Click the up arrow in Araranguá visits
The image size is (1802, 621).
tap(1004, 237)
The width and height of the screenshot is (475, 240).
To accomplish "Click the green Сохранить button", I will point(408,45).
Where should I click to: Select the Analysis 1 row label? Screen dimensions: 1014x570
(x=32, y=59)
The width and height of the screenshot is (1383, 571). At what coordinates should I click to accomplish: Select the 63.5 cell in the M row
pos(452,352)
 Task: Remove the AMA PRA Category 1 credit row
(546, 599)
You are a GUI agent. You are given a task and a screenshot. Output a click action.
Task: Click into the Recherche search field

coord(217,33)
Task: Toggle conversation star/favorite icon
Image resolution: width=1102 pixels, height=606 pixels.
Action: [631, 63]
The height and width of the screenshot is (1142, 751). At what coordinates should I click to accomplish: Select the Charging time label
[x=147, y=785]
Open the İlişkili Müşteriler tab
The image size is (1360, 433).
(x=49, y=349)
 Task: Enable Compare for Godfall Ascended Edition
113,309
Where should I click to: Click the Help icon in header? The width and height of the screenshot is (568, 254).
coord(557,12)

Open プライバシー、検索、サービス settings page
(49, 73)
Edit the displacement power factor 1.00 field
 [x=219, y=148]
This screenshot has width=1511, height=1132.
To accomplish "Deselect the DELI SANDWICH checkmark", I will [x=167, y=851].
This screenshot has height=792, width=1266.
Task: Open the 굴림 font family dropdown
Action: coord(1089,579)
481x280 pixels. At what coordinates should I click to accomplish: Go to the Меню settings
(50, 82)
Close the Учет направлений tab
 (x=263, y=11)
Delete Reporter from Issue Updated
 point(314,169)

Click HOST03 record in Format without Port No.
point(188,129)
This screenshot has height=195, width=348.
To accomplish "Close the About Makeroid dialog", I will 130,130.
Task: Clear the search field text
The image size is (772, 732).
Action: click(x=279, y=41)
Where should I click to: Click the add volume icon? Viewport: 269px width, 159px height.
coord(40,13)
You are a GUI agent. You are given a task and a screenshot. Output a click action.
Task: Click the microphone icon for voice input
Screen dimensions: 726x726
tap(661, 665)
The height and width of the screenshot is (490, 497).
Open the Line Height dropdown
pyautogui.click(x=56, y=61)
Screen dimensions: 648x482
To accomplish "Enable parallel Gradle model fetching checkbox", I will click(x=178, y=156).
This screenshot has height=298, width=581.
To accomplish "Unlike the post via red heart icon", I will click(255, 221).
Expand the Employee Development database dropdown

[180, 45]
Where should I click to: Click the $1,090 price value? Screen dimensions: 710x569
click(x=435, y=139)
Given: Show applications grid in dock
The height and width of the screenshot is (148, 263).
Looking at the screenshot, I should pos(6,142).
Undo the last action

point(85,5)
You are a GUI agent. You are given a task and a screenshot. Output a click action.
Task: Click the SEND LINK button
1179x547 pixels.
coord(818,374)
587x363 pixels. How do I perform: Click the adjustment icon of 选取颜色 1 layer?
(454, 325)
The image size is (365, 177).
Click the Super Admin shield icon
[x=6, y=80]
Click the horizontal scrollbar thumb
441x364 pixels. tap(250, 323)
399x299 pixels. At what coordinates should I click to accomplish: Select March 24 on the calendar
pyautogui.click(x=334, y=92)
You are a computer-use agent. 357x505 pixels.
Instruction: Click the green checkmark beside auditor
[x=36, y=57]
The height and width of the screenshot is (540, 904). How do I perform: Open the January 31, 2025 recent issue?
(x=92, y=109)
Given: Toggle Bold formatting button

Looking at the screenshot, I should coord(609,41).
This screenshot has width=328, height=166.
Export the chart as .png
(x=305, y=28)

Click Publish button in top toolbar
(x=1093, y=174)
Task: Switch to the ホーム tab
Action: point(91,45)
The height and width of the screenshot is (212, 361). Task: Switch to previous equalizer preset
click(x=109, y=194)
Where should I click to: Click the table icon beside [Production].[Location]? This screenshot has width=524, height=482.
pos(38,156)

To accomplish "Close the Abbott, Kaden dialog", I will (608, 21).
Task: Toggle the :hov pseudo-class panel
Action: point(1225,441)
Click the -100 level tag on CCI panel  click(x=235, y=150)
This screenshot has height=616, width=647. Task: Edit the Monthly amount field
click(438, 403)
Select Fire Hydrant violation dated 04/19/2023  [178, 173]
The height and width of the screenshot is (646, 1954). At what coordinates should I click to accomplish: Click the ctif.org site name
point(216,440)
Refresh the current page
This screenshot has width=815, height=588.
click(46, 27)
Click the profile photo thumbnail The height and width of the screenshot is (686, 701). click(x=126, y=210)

******

● WHAT YOU NEED TO DO
Set down each entry exactly, leaving none out.

● RESPONSE BELOW
Click the up arrow in Araranguá visits
The image size is (1802, 621).
tap(1004, 237)
The width and height of the screenshot is (475, 240).
To accomplish "Click the green Сохранить button", I will point(408,45).
Where should I click to: Select the Analysis 1 row label? Screen dimensions: 1014x570
(x=32, y=59)
The width and height of the screenshot is (1383, 571). At what coordinates should I click to accomplish: Select the 63.5 cell in the M row
pos(452,352)
 Task: Remove the AMA PRA Category 1 credit row
(546, 599)
You are a GUI agent. You are given a task and a screenshot. Output a click action.
Task: Click into the Recherche search field

coord(217,33)
Task: Toggle conversation star/favorite icon
Image resolution: width=1102 pixels, height=606 pixels.
Action: [631, 63]
The height and width of the screenshot is (1142, 751). At what coordinates should I click to accomplish: Select the Charging time label
[x=147, y=785]
Open the İlişkili Müşteriler tab
The image size is (1360, 433).
(x=49, y=349)
 Task: Enable Compare for Godfall Ascended Edition
113,309
Where should I click to: Click the Help icon in header? The width and height of the screenshot is (568, 254).
coord(557,12)

Open プライバシー、検索、サービス settings page
(49, 73)
Edit the displacement power factor 1.00 field
 [x=219, y=148]
This screenshot has width=1511, height=1132.
To accomplish "Deselect the DELI SANDWICH checkmark", I will [x=167, y=851].
This screenshot has height=792, width=1266.
Task: Open the 굴림 font family dropdown
Action: coord(1089,579)
481x280 pixels. At what coordinates should I click to accomplish: Go to the Меню settings
(50, 82)
Close the Учет направлений tab
 (x=263, y=11)
Delete Reporter from Issue Updated
 point(314,169)

Click HOST03 record in Format without Port No.
point(188,129)
This screenshot has height=195, width=348.
To accomplish "Close the About Makeroid dialog", I will 130,130.
Task: Clear the search field text
The image size is (772, 732).
Action: click(x=279, y=41)
Where should I click to: Click the add volume icon? Viewport: 269px width, 159px height.
coord(40,13)
You are a GUI agent. You are given a task and a screenshot. Output a click action.
Task: Click the microphone icon for voice input
Screen dimensions: 726x726
tap(661, 665)
The height and width of the screenshot is (490, 497).
Open the Line Height dropdown
pyautogui.click(x=56, y=61)
Screen dimensions: 648x482
To accomplish "Enable parallel Gradle model fetching checkbox", I will click(x=178, y=156).
This screenshot has height=298, width=581.
To accomplish "Unlike the post via red heart icon", I will click(255, 221).
Expand the Employee Development database dropdown

[180, 45]
Where should I click to: Click the $1,090 price value? Screen dimensions: 710x569
click(x=435, y=139)
Given: Show applications grid in dock
The height and width of the screenshot is (148, 263).
Looking at the screenshot, I should pos(6,142).
Undo the last action

point(85,5)
You are a GUI agent. You are given a task and a screenshot. Output a click action.
Task: Click the SEND LINK button
1179x547 pixels.
coord(818,374)
587x363 pixels. How do I perform: Click the adjustment icon of 选取颜色 1 layer?
(454, 325)
The image size is (365, 177).
Click the Super Admin shield icon
[x=6, y=80]
Click the horizontal scrollbar thumb
441x364 pixels. tap(250, 323)
399x299 pixels. At what coordinates should I click to accomplish: Select March 24 on the calendar
pyautogui.click(x=334, y=92)
You are a computer-use agent. 357x505 pixels.
Instruction: Click the green checkmark beside auditor
[x=36, y=57]
The height and width of the screenshot is (540, 904). How do I perform: Open the January 31, 2025 recent issue?
(x=92, y=109)
Given: Toggle Bold formatting button

Looking at the screenshot, I should coord(609,41).
This screenshot has width=328, height=166.
Export the chart as .png
(x=305, y=28)

Click Publish button in top toolbar
(x=1093, y=174)
Task: Switch to the ホーム tab
Action: point(91,45)
The height and width of the screenshot is (212, 361). Task: Switch to previous equalizer preset
click(x=109, y=194)
Where should I click to: Click the table icon beside [Production].[Location]? This screenshot has width=524, height=482.
pos(38,156)

To accomplish "Close the Abbott, Kaden dialog", I will (608, 21).
Task: Toggle the :hov pseudo-class panel
Action: point(1225,441)
Click the -100 level tag on CCI panel  click(x=235, y=150)
This screenshot has height=616, width=647. Task: Edit the Monthly amount field
click(438, 403)
Select Fire Hydrant violation dated 04/19/2023  [178, 173]
The height and width of the screenshot is (646, 1954). At what coordinates should I click to accomplish: Click the ctif.org site name
point(216,440)
Refresh the current page
This screenshot has width=815, height=588.
click(46, 27)
Click the profile photo thumbnail The height and width of the screenshot is (686, 701). click(x=126, y=210)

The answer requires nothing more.